### Consignes à suivre
1. Dans le texte sur la plage de Mazagan, résumez sous forme de liste le paragraphe qui commence par « Nous ne disposions a l’époque » en gardant ses faits principaux.
2. Recopiez le passage du texte sur la plage de Mazagan en commençant à « Nous ne disposions » et en terminant à « étais l’un d’eux. ».

### Extrait source
----------------

Au début des années cinquante, la plage de Mazagan baptisée le Deauville Marocain par le Maréchal Lyautey, n’avait rien de commun avec la célébrissime Malibu Beach d’aujourd hui ! Pour veiller sur les baigneurs, point de jeunes hommes body buildés et d’ émoustillantes jeunes femmes siliconées en maillot rouge sexy, parlant a la radio-VHF, aidés dans leurs interventions par un acrobatique jet skieur.
Nous ne disposions a l’époque que d’un personnage pittoresque et très populaire auprès des enfants que nous étions : Larbi. Il régnait pendant tout les étés comme maître-nageur responsable de la sécurité de la baignade de la zone face a la rangée de cabines en dur. Nous étions intrigués par cet homme a la peau cuivrée, aux jambes arquées pleines de cicatrices. Tout en rondeur, il se déplaçait avec une démarche de catcheur, torse nu et coiffé de son éternel bonnet de joueur de water-polo. Sa douceur et son aura sécurisaient les parents qui lui confiaient la rude tâche d’apprendre a nager a leurs rejetons. J étais l’un d’eux.

----------------

### Enregistrements présentés
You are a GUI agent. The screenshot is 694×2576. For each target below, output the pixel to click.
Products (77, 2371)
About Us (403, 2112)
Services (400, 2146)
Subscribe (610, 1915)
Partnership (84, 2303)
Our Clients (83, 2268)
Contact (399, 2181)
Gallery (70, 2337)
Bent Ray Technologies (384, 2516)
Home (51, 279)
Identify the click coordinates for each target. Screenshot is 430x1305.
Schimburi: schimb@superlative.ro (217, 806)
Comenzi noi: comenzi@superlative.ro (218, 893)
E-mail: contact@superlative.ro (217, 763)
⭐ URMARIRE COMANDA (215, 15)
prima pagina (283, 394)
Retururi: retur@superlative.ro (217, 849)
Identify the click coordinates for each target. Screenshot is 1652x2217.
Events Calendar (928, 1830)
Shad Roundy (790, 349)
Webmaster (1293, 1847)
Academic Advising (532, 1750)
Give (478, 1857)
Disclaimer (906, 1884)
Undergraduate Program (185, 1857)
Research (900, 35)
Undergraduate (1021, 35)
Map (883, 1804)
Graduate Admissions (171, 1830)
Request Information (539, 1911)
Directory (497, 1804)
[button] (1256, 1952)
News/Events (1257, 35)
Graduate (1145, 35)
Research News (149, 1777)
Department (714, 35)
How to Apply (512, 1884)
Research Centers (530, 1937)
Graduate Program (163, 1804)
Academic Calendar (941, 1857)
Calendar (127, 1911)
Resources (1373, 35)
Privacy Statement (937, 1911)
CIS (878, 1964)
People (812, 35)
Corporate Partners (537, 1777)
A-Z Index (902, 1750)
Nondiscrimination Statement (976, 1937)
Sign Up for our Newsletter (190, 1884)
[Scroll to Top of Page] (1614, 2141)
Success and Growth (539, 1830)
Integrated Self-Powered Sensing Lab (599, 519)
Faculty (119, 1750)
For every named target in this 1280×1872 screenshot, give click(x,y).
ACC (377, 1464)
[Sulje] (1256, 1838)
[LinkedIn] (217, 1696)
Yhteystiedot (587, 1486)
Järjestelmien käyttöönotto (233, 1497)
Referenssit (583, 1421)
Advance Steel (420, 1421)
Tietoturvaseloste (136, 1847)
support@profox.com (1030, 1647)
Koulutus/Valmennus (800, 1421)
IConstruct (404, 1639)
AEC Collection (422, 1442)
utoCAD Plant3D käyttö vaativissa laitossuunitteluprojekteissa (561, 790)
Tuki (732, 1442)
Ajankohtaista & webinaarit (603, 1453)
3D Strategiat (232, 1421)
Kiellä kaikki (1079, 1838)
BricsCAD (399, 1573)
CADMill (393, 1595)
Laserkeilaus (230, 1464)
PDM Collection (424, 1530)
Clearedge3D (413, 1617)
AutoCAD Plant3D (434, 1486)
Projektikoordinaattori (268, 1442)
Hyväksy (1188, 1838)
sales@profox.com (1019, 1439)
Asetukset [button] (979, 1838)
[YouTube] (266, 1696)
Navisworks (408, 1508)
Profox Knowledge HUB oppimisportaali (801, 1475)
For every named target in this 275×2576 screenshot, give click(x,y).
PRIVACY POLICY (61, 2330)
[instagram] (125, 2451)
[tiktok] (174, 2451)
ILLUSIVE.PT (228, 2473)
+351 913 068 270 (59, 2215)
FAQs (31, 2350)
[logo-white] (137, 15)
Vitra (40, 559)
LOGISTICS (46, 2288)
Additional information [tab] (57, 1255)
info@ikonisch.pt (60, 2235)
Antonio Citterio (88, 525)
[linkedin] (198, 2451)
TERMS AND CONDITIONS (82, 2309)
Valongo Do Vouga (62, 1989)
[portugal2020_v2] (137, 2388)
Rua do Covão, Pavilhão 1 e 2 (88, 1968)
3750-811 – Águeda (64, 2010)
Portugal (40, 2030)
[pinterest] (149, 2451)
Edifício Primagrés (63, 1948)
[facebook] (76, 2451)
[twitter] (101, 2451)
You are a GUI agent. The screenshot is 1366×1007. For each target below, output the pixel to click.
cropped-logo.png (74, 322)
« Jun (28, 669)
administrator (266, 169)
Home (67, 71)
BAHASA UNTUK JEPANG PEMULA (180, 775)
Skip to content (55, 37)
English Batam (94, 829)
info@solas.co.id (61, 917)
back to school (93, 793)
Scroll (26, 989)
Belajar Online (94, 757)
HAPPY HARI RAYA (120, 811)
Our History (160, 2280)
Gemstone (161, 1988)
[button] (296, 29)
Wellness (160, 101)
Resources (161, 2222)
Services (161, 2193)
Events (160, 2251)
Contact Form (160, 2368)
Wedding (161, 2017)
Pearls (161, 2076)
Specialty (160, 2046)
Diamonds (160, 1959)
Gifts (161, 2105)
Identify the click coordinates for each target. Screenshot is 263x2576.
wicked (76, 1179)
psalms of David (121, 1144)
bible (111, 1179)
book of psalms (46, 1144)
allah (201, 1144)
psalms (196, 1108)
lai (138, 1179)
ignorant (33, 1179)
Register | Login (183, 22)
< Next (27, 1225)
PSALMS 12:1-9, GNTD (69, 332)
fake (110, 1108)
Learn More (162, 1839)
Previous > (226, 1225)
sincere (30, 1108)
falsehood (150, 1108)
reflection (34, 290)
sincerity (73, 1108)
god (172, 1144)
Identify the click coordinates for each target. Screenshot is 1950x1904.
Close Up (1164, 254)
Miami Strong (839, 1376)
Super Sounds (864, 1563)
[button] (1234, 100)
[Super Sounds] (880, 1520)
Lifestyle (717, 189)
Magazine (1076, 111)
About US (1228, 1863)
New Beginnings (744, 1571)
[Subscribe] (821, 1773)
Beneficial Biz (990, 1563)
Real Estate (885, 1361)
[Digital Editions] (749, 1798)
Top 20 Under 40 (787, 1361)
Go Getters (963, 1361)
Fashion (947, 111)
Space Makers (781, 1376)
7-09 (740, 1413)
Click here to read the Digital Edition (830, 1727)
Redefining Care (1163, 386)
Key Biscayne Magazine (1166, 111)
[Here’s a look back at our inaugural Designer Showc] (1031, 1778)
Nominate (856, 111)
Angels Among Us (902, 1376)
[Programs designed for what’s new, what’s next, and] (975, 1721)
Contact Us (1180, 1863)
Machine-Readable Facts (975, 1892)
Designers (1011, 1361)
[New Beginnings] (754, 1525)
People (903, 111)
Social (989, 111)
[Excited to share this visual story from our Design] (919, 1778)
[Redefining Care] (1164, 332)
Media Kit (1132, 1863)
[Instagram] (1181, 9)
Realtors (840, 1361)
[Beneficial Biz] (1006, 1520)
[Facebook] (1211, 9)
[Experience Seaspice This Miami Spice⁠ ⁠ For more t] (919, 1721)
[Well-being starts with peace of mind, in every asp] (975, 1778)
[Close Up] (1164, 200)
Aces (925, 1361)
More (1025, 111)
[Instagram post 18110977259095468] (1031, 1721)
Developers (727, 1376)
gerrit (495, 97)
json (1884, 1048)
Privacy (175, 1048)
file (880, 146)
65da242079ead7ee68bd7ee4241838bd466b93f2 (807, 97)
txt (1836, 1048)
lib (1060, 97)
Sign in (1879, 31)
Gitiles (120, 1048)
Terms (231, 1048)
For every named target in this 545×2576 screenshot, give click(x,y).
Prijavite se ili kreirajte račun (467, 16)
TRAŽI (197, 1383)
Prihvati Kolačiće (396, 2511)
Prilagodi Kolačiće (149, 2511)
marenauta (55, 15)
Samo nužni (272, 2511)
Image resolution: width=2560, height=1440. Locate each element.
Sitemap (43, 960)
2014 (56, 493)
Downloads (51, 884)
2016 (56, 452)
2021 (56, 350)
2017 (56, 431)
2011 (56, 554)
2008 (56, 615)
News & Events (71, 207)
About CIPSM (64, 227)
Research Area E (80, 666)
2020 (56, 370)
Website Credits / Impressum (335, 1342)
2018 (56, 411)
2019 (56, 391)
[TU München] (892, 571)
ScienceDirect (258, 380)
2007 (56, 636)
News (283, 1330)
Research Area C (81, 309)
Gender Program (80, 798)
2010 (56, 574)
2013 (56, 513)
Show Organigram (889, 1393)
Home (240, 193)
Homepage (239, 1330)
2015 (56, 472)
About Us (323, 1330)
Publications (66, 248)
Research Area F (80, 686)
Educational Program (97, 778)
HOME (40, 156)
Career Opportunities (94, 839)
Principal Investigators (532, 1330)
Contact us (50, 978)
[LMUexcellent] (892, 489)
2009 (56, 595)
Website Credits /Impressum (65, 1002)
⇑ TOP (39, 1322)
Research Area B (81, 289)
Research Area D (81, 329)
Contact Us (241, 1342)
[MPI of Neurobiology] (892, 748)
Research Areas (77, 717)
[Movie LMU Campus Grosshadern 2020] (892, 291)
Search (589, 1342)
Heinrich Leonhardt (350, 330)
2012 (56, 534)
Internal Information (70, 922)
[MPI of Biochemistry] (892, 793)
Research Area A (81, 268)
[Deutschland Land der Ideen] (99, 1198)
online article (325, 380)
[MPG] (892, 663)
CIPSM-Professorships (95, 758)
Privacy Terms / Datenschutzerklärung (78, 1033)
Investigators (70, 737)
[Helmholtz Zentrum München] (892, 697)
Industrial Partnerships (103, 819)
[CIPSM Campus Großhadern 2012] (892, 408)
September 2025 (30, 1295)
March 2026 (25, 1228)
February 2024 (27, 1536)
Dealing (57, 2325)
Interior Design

----------------

### Ensemble des réponses
1.
- Larbi était un personnage pittoresque, très populaire auprès des enfants.
- Chaque été, il était le maître-nageur chargé de la sécurité de la baignade face à la rangée de cabines en dur.
- Il avait la peau cuivrée et les jambes arquées couvertes de cicatrices. Tout en rondeur, il avait une démarche de catcheur et allait torse nu, coiffé de son éternel bonnet de joueur de water-polo.
- Sa douceur et son aura rassuraient les parents. Ils lui confiaient l’apprentissage de la nage de leurs enfants, y compris la personne qui raconte.

2.
Nous ne disposions a l’époque que d’un personnage pittoresque et très populaire auprès des enfants que nous étions : Larbi. Il régnait pendant tout les étés comme maître-nageur responsable de la sécurité de la baignade de la zone face a la rangée de cabines en dur. Nous étions intrigués par cet homme a la peau cuivrée, aux jambes arquées pleines de cicatrices. Tout en rondeur, il se déplaçait avec une démarche de catcheur, torse nu et coiffé de son éternel bonnet de joueur de water-polo. Sa douceur et son aura sécurisaient les parents qui lui confiaient la rude tâche d’apprendre a nager a leurs rejetons. J étais l’un d’eux.